The current situation is too urgent to wait for an inquiry’s recommendations. If organisations are not fit for purpose they should be reformed now. During the course of the crisis a number of organisations have changed and new ones—for example the Joint Biosecurity Centre—have come into being. Views about appropriate and effective measures have been revised with an improved understanding of the nature of the virus. The problems of closing borders are now better appreciated while masks have moved from apparently being pointless and counterproductive to being mandatory.
Those opposing lockdowns have pointed to the economic costs, and it will be important to assess the interaction of economic and public health considerations. There is now great anxiety about winter months as Covid-19 mingles with seasonal flu and the weather pushes everybody indoors. Even as an effective vaccine moves into production, rolling out a mass inoculation programme will not be simple or without controversy. How this is handled may also be a topic worthy of an inquiry.
There is no point in making a Covid inquiry of such potential range and complexity judicial. Interrogating witnesses may provide the spectacle but in this case most of the evidence can be gathered away from hearings. The hard work will lie in analysing the material, and in developing and applying an evaluative framework that can stand the test of time. A single wise old judge is not going to be able to take account of the wealth of material and produce a useful report in sufficient time. This will need a panel of individuals—independent and with open minds—with backgrounds in a number of fields, including public health, medicine, bio-medical research, statistics, epidemiology, economics, organisations and policy-making. Such a panel could oversee a number of distinctive strands simultaneously. This would need a sizeable staff, including a research director to make sure that there was no duplication of the extensive research effort already underway globally.

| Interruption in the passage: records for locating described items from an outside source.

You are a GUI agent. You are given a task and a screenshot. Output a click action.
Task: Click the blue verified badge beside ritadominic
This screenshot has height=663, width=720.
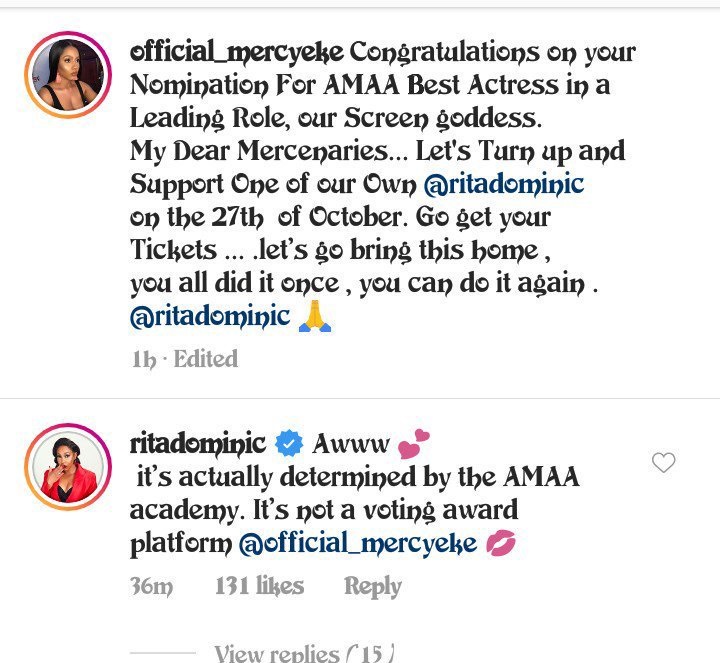coord(289,443)
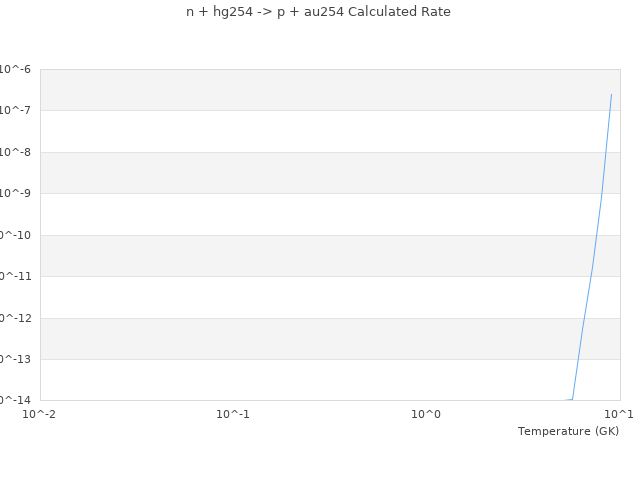Select the 10^-1 x-axis tick label
Viewport: 640px width, 480px height.
233,413
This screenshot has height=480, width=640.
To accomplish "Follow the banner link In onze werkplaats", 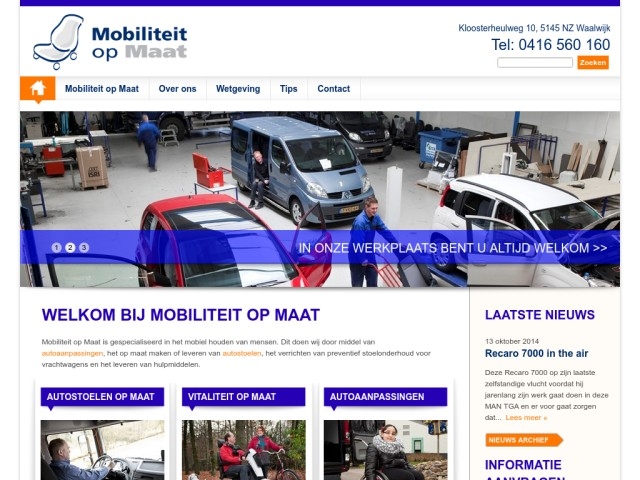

All things considered what should the process look like? There is no need to work in secret or hold back until a final report. The panel could publish interim reports and special studies, seeking to raise the level of the ongoing public debate and contribute to policy-making. An authoritative judgment on the government’s performance will be required, which may end up being more positive that the current consensus on this matter. It could hardly be more damning. There will be successes to point to (hopefully vaccines) and uncertainties to acknowledge. The main value of an inquiry, after such a traumatic time, is to make possible a general reckoning. Why we were caught out by this terrible virus and why did it hit us so badly?